**SUPPLIED RECORDS**.

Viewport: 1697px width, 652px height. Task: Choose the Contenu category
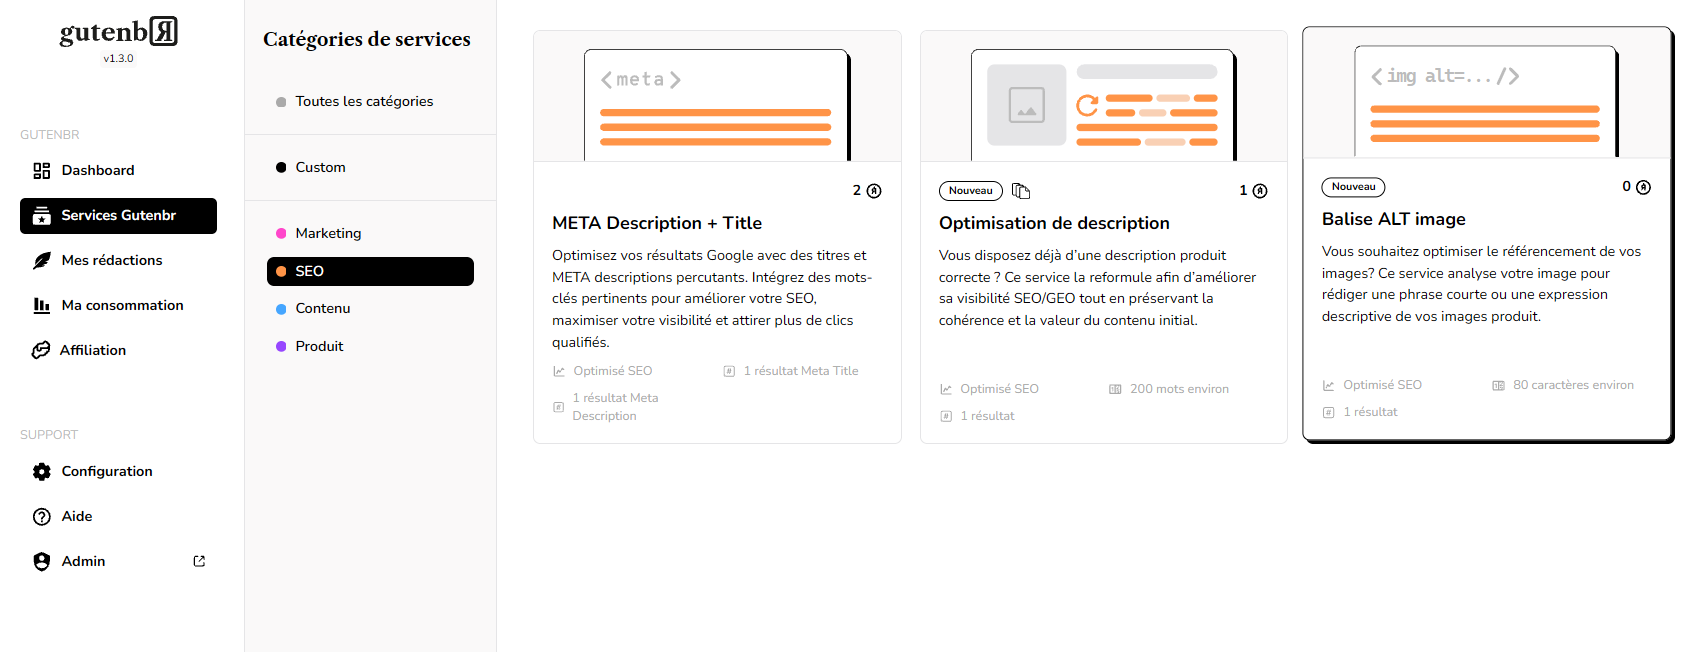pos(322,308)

--

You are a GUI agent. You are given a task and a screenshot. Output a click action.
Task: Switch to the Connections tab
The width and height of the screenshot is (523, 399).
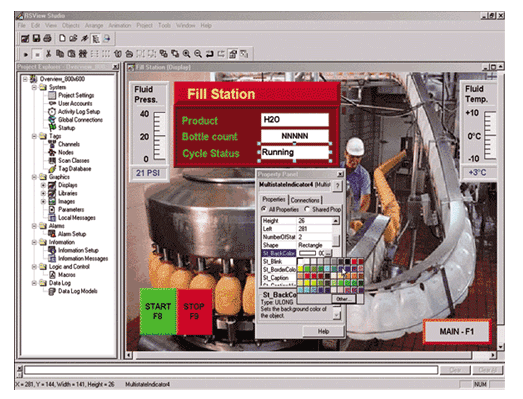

**TASK ITEM**. Scan the records above for the lines holding "You are a GUI" and "The width and". Transcribe those two and every line between them word for word, and no others.

**EXERCISE ANSWER**.
You are a GUI agent. You are given a task and a screenshot. Output a click action.
Task: Switch to the Connections tab
The width and height of the screenshot is (523, 399).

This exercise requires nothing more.